■ **TRECHO DO DOCUMENTO**
= = = = =
O Pan-cada

No Rio de Janeiro só se ouve e só se fala numa única coisa: o Pan Americano. Imagino que no Brasil inteiro esteja ouvindo e falando a mesma coisa. Aliás, em outros países da América não deve ser diferente. Mas certamente o carioca é o único que fala com propriedade. Propriedade fruto das experiências recentes de ser a cidade que cedia os jogos.
Não desmerecendo atletas e delegações, não desanimando torcedores nacionais e internacionais, mas essa idéia do Rio de Janeiro sediar o Pan Americano não anda sendo feliz. O preço de sediar os jogos é o desconforto, são transtornos diários nos preparos e tenho por certo que o ápice ainda está por vir.
Gerar uma infraestrutura para abrigar um evento dessa proporção não parece viável as características do Rio de Janeiro. A cidade é maravilhosa, as praias são lindas, as paisagens deslumbrantes, os cariocas são agradáveis, mas nem tudo são flores.
= = = = =
Uma sequência de linhas:
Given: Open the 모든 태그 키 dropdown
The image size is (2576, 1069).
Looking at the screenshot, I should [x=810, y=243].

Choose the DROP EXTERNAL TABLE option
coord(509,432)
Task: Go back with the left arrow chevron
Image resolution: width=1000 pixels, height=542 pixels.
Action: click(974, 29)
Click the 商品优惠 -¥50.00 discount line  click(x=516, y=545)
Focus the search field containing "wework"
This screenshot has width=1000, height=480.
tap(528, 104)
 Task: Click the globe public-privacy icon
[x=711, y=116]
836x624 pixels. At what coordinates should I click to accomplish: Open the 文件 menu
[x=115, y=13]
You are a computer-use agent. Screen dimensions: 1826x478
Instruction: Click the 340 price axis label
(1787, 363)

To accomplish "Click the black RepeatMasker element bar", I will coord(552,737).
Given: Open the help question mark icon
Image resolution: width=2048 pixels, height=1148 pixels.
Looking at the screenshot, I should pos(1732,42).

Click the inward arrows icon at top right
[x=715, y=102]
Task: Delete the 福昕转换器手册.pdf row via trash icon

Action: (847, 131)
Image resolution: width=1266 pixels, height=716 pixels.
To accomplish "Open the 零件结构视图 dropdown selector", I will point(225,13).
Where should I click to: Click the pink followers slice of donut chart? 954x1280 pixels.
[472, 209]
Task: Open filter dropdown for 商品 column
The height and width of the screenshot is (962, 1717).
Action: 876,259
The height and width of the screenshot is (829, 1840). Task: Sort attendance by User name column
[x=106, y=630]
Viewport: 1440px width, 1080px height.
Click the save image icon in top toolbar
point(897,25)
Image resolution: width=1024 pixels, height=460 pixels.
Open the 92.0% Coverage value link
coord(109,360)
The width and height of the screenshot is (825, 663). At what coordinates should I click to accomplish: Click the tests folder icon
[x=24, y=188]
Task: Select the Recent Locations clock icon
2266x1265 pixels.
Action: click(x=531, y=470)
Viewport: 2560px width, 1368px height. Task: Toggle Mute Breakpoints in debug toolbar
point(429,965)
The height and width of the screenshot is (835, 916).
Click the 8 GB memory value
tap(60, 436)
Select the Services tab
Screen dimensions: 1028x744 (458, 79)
= = = = =
■ **O QUE FAZER**
A. Segundo o trecho do documento, qual é o preço de sediar os jogos?
B. Repita do trecho do documento tudo o que vai de "Não desmerecendo atletas" até "está por vir.".

■ **RESULTADOS FINAIS**
A. O desconforto e os transtornos diários nos preparos.

B.
Não desmerecendo atletas e delegações, não desanimando torcedores nacionais e internacionais, mas essa idéia do Rio de Janeiro sediar o Pan Americano não anda sendo feliz. O preço de sediar os jogos é o desconforto, são transtornos diários nos preparos e tenho por certo que o ápice ainda está por vir.